Anolis cooki, also known commonly as Cook's anole, Cook's pallid anole, and the Guanica pallid anole, is a species of lizard in the family Dactyloidae. The species is endemic to Puerto Rico.

==Etymology==
The specific name, cooki, is in honor of Melville Thurston Cook (1869–1952), who was an American botanist and entomologist.

==Geographic range==
A. cooki is found in southwestern Puerto Rico, including the island of Caja de Muertos.

==Habitat==
The preferred natural habitat of A. cooki is forest, at altitudes from sea level to 100 m.

==Description==
Moderate-sized for the genus Anolis, males of A. cooki may attain a snout-to-vent length (SVL) of 7 cm.

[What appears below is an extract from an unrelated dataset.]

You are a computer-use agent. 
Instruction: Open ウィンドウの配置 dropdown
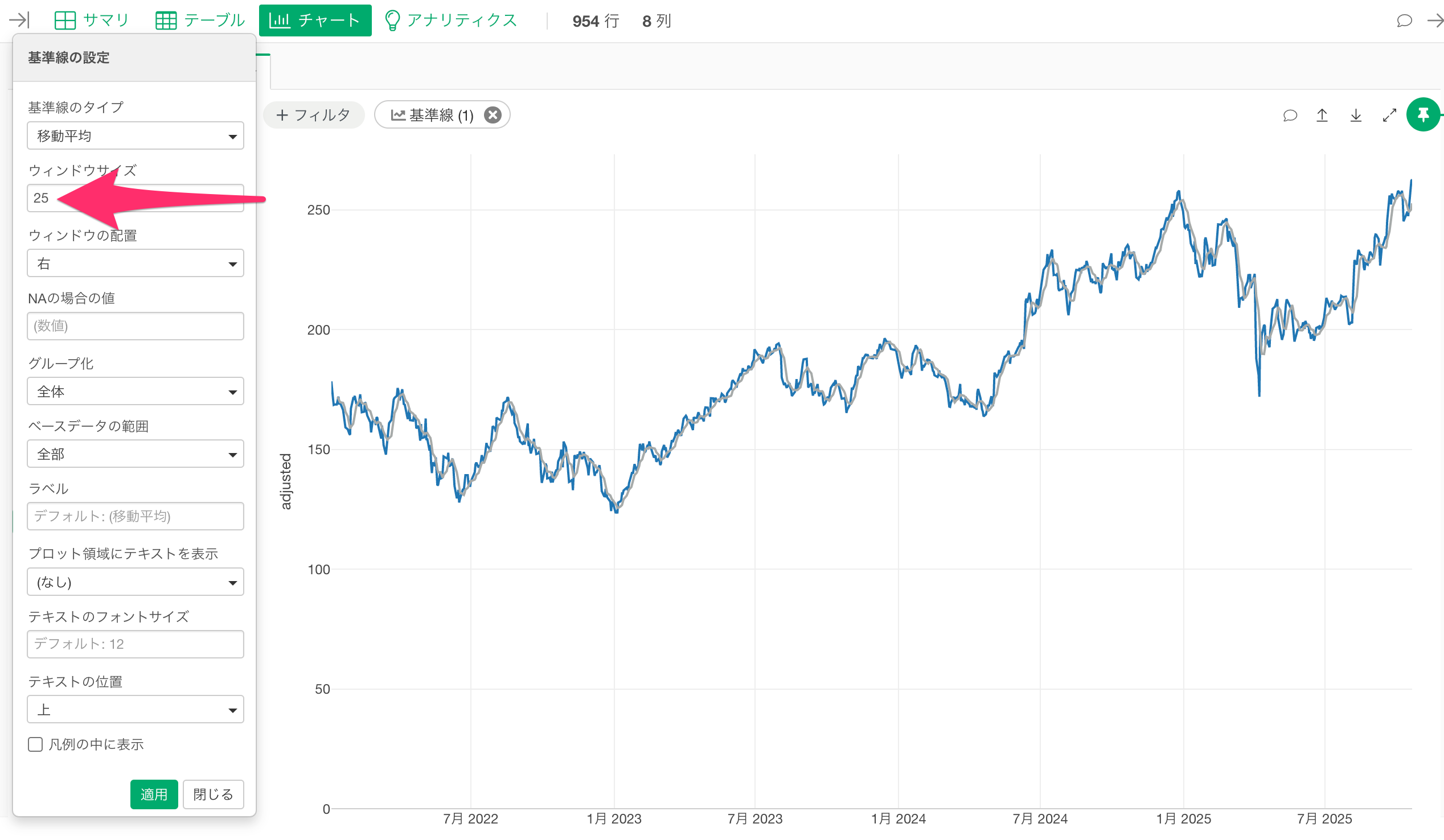tap(135, 263)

Females are smaller, attaining 6 cm SVL.

==Reproduction==
A. cooki is oviparous.

==Taxonomy==
A. cooki was originally described as a subspecies of Anolis cristatellus but raised to species rank in 1966. In 2012 Nicholson et al. "split" the genus Anolis and placed A. cooki in the genus Ctenonotus, a move which has not been widely accepted.